Aug. 19



INDIA:

President Pranab Mukherjee rejects mercy petitions of 3 more death-row convicts, taking his tally of rejections to 37


President Pranab Mukherjee rejected on August 7 mercy petitions from three death-row convicts, Shabnam, Jasvir Singh and Vikram Singh. The information about these rejections was uploaded on the website of the President's secretariat only today.

While Shabnam's mercy petition was received in President's Secretariat from the Ministry of Home Affairs, on March 31, those of Jasvir Singh and Vikram Singh were received on June 23.

Shabnam, along with her husband, Salim were co-accused in a murder case, that was tried against them on the allegations that they had committed murders of 7 persons who were the members of Shabnam's family during 14-15 April, 2008. Their death sentences were confirmed by the Supreme Court on May 15, 2015.

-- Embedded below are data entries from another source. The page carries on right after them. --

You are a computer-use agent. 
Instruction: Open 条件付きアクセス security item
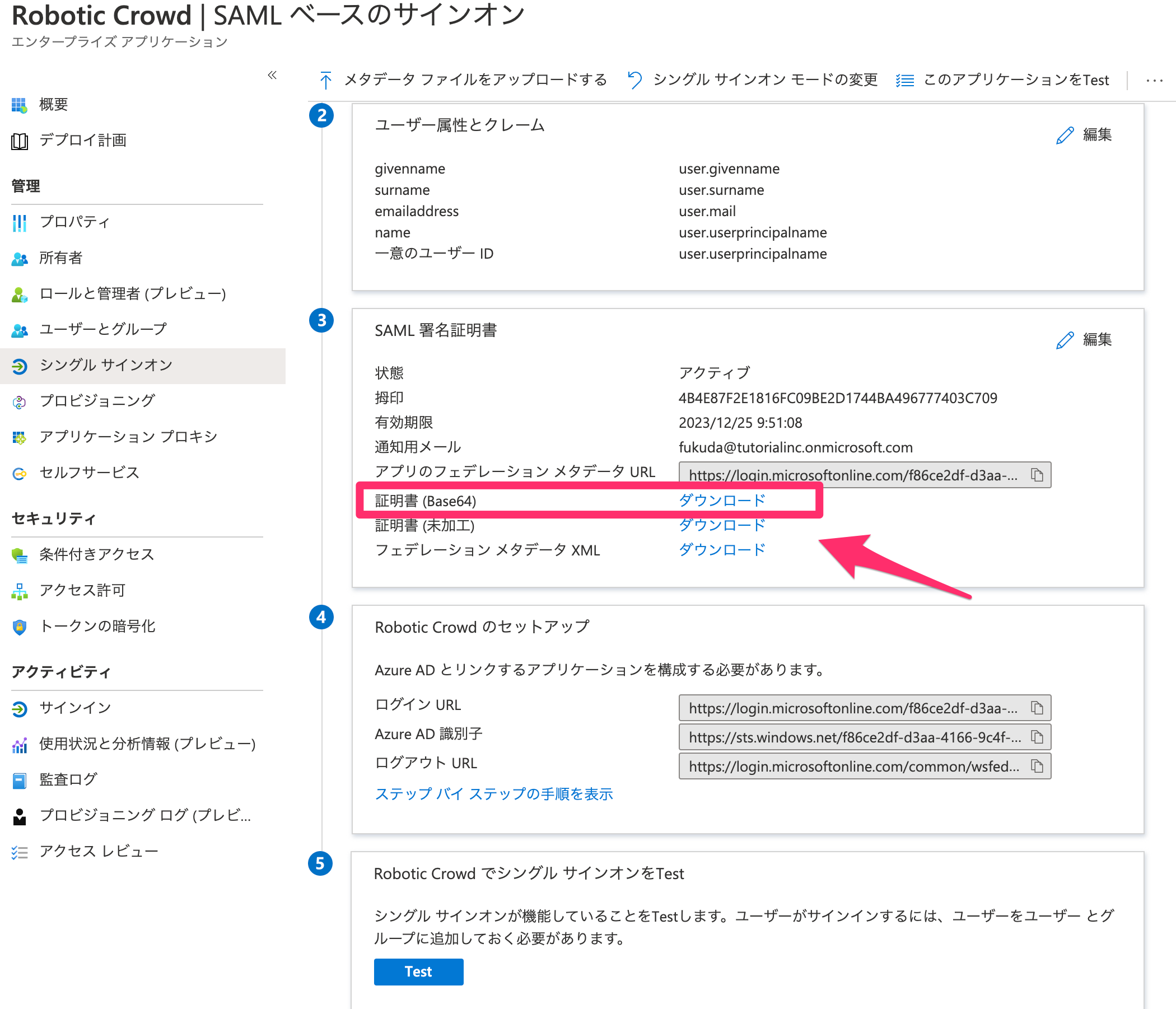coord(96,554)
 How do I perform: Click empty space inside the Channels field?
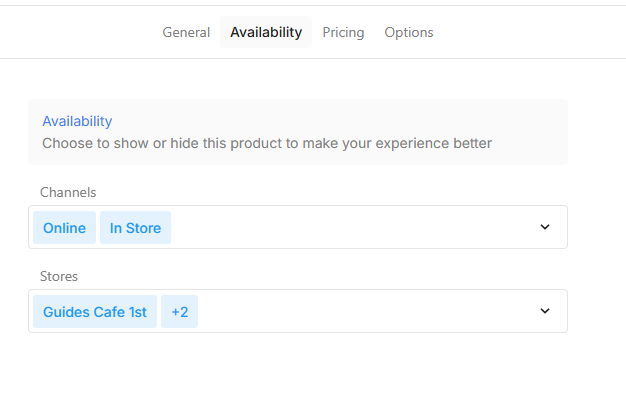point(350,228)
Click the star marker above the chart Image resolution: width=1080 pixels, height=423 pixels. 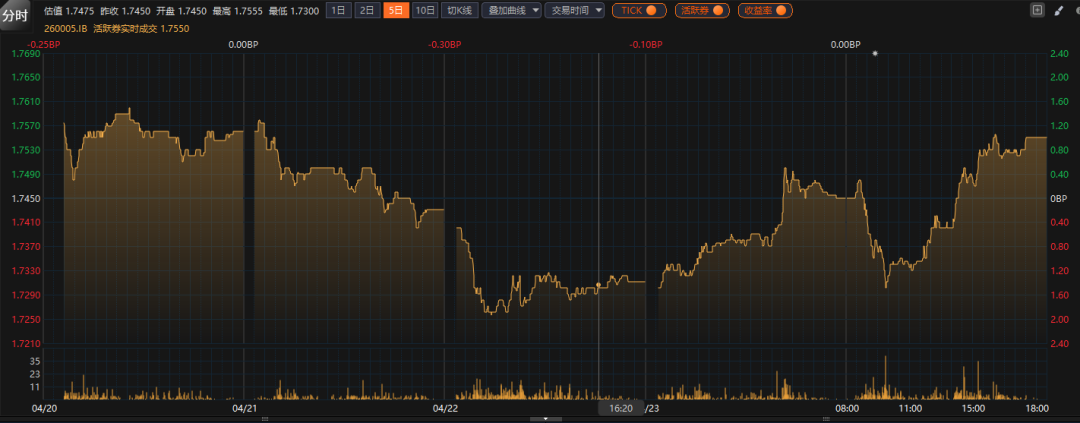[x=875, y=53]
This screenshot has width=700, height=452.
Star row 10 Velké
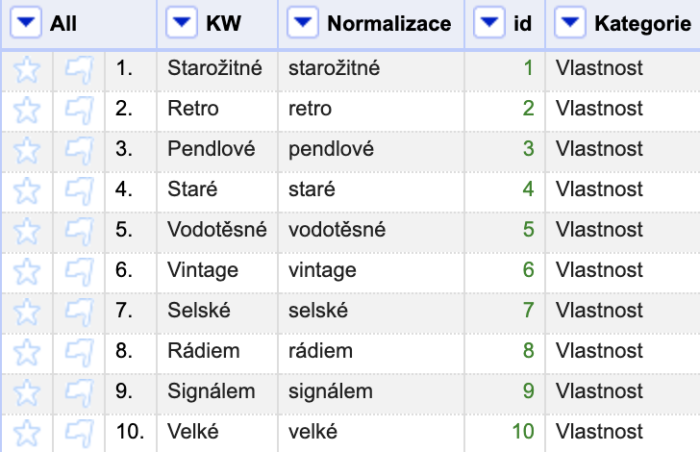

Shabnam is lodged in Moradabad jail, while Salim is in Agra jail. Their only child, delivered by Shabnam in jail, has been given in adoption.

Jasvir Singh and Vikram Singh, now in Patiala Central jail, were convicted and sentenced to death, for the murder of 16-year-old school boy, Abhi Verma, in 2005. The Supreme Court commuted Jasvir Singh's wife, Sonia's sentence to life term in the same case in January 2010.

In August last year, a 3-member Bench headed by Justice TS Thakur dismissed their appeal, challenging the validity of Section 364A of the IPC, that provides for death penalty for the crime of kidnapping someone for ransom.

(source: livelaw.in)






KENYA:

Kenyans want corruption declared capital offence, death penalty reviewed


A section of Kenyans want corruption listed among capital offences and punishments reviewed to abolish sentences of death and life imprisonment.

Regina Boisabi, Power of Mercy Advisory Committee vice chairman, said on Thursday that some were of the view that corruption should attract the highest punishment.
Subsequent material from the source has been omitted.